The first riff off “Golgotha” is a fitting introduction to the madness of the early composition of Incantation. It is abrasively confrontational yet more detailed than what its immediacy initially hints at- although the listener is confronted with the familiarity of power chord accents and tremolo picked notes, the arrangement presents an inversion of death metal tropes that echoes the blasphemous lyrical content of the band. Incantation establishes a duality of brutish rhythmic pulses and melodic tension, beginning with four staccato accents and allowing four beats of music to follow without percussion. Anticipating the second pause expected in the persussion, blastbeating drums hammer at a slower beat per minute than what was previously established, bewildering the listener by seemingly displacing the starting point for the riff in two ways of aural interpretation.
The riff then continues as if part B(the initial tremolo-picked melody) were the starting point. The power-chorded notes are now played as tremolo-picked single notes, so that the melody takes on a greater driving force that flows much more succinctly than what the initial, dual technique of the intro had presented. After the listener has processed the melody as having a different starting point than initially established, the theme repeats for almost four full measures before truncating its final beat before moving to the next riff. This last doubles down on the immediacy of the band as if they were getting ahead of themselves in order to fully express their insistent motives.

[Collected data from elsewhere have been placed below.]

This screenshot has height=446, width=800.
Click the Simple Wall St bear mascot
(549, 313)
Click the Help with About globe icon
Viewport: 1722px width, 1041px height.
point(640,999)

Incantation’s “Golgotha” intro has provided a template for how to establish melodic and rhythmic themes while fully expressing a unique artistic voice in the process. Lastly, it displays many characteristic traits of the style that would become trademarked by the band but, more importantly, it fully depicts the essence of what made their initial output resonate with unfiltered immediacy.
Tags: analysis, golgotha, incantation, onward to golgotha
2 thoughts on “Incantation – Intro Riff to ‘Golgotha’”
I like this kind of microcosmic analysis. I put a ton of effort into writing worthwhile riffs, and not that this would ever stop me, but sometimes it seems like nobody listens with enough attention to dissect all the tiny details that in my mind are so important.
Superb analysis of the riff. In particular where you wrote of the hook at the start that, “the arrangement presents an inversion of death metal tropes … beginning with four staccato accents and allowing four beats of music to follow without percussion.” The concept does come across as a sort of ‘anti-hook’ in form; and it still functions so as to draw one into what follows. Why do you think this works so well?